### PASSAGE EXTRAIT
========

Allocution du métropolite Hilarion de Volokolamsk à la Conférence internationale « Le dialogue inteconfessionnel christiano-judéo-musulman » (Budapest, 2 juin 2011)
Le métropolite Hilarion de Volokolamsk, Président du Département des relations extérieures du Patriarcat de Moscou est intervenu pendant la Conférence internationale « Le dialogue interconfessionnel christiano-judéo-musulman » qui s’est tenue le 2 juin 2011 à Budapest sur le thème : « Le problème de l’intolérance religieuse. Que pouvons-nous faire ensemble ». Nous reproduisons ici la traduction française de son discours.
« Le Problème de l’intolérance religieuse. Que pouvons-nous faire ensemble ? »
Permettez-moi de présenter à votre attention un exposé consacré au thème de la liberté de religion dans le monde et dans certaines de ses régions, ainsi qu’à la coopération interreligieuse dans ce domaine.
La liberté de conscience est un droit de l’homme fondamental et universellement reconnu par tous les traités internationaux de défense des droits de l’homme. Les persécutions pour raison religieuse sont non seulement intolérables, mais également profondément amorales. C’est la raison pour laquelle la communauté européenne et les organisations internationales s’emploient depuis longtemps à contrer la diffusion de phénomènes comme l’islamophobie ou l’antisémitisme. Elles visent à l’établissement de la justice et de l’ordre de droit dans une société dans laquelle les croyants se sentiraient en sécurité. Ces efforts sont d’autant plus d’actualité à une époque d’activisation des processus migratoires qui ont entraîné une modification de la carte religieuse et ethnique de l’Europe. Ainsi, en 1992, un peu plus de 7 millions de musulmans résidaient en Europe occidentale. En 2004, ce chiffre s’élève à 15 millions d’adeptes de l’Islam en Union européenne. Actuellement, les musulmans sont près de 24 millions. Et nous constatons que les autorités des états européens font beaucoup pour que les immigrés et les européens de souche d’origine islamique ne se sentent pas rejetés ni des citoyens de seconde zone, mais soient égaux en droits, y compris dans la sphère religieuse.

========

### ÉNONCÉ DU PROBLÈME
Relevez, s'il vous plaît, chaque nombre de musulmans cité dans l'allocution, avec la date ou la période et la zone géographique qui lui sont associées.

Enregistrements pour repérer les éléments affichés
========

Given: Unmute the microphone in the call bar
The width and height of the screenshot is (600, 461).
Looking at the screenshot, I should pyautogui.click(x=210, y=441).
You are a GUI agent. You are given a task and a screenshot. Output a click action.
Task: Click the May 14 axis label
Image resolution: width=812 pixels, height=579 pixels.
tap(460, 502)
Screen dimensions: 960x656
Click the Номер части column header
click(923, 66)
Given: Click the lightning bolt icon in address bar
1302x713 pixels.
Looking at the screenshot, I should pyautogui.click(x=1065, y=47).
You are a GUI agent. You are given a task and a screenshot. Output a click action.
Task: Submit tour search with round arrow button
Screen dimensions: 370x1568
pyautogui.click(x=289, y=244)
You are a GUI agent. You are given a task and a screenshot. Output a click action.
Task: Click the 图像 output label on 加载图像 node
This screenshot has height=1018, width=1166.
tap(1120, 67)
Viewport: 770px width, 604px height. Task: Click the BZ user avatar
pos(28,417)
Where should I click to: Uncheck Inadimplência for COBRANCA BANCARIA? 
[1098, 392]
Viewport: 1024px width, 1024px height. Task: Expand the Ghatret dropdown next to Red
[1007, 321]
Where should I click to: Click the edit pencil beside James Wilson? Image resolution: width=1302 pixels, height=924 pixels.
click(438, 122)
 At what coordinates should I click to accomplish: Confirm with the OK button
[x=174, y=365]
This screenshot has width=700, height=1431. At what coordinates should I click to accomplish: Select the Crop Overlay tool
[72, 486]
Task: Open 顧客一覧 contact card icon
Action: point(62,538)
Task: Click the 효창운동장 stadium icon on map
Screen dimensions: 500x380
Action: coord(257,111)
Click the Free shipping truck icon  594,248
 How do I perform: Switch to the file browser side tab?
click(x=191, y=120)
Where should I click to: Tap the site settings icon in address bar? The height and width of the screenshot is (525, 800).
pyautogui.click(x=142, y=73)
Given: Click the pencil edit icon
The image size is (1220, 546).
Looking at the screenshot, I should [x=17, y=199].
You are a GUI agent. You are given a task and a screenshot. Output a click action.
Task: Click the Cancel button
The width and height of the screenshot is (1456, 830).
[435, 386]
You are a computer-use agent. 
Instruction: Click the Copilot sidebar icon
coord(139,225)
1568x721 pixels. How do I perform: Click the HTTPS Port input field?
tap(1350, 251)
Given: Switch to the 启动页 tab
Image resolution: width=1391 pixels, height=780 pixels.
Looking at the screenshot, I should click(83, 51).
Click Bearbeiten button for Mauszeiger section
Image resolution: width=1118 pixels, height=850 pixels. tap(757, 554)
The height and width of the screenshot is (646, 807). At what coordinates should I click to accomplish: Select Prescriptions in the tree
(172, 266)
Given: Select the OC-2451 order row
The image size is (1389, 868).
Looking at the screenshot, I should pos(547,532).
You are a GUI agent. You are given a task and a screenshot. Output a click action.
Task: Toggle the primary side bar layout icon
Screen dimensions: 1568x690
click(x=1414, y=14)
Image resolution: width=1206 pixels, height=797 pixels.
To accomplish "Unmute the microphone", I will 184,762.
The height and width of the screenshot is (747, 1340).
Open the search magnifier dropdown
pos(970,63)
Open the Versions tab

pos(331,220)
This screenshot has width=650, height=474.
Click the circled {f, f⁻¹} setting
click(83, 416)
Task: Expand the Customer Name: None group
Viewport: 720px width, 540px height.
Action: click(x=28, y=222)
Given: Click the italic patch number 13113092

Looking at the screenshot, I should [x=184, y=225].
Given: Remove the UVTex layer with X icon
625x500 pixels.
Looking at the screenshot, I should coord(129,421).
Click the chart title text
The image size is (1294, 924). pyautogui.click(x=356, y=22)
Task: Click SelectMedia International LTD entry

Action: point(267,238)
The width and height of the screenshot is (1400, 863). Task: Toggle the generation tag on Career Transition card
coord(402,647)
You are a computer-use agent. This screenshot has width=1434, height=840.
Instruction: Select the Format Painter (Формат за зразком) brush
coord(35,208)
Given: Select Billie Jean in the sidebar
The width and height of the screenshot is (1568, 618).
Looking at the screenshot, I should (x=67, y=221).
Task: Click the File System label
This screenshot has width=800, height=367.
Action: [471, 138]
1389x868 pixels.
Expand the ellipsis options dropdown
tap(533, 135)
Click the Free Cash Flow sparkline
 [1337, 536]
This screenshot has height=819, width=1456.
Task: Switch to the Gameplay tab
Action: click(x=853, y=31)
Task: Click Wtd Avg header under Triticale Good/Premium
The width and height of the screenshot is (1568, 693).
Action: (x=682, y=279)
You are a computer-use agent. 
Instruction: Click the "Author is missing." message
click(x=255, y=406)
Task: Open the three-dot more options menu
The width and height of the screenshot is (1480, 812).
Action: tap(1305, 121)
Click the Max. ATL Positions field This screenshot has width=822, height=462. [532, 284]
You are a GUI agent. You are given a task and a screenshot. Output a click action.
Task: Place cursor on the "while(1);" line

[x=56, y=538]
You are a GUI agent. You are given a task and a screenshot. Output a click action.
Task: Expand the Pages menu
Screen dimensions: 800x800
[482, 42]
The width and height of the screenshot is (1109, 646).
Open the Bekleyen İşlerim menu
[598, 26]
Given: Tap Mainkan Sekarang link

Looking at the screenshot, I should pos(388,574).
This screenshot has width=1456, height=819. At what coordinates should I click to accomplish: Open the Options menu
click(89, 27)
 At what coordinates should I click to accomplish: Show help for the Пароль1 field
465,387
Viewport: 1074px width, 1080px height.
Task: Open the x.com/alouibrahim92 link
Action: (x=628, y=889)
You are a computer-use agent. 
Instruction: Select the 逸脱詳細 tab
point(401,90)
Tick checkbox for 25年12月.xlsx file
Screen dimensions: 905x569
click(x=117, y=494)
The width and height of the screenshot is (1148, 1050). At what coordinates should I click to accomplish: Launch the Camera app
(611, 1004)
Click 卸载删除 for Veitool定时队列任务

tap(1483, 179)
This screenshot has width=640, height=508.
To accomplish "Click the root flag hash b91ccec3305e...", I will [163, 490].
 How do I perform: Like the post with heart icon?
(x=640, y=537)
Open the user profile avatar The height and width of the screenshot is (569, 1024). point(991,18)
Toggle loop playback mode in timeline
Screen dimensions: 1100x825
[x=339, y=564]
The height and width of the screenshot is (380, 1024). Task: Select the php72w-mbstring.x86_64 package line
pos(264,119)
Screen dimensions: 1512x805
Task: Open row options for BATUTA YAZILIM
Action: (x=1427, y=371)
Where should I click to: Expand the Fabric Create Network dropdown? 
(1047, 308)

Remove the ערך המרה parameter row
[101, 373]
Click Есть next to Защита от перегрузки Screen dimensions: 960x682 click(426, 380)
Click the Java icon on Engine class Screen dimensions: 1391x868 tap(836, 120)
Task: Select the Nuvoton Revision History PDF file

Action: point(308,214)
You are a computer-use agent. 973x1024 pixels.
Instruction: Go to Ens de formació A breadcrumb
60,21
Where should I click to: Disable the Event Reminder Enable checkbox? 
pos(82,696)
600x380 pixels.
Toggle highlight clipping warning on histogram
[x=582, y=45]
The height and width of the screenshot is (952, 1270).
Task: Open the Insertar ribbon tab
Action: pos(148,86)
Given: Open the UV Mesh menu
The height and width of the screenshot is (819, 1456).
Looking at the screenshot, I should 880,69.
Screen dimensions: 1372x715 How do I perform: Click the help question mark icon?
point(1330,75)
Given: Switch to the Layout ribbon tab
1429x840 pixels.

========

### RÉSULTAT DE L'EXERCICE
- 1992 : un peu plus de 7 millions de musulmans en Europe occidentale
- 2004 : 15 millions d'adeptes de l'Islam en Union européenne
- Actuellement : près de 24 millions de musulmans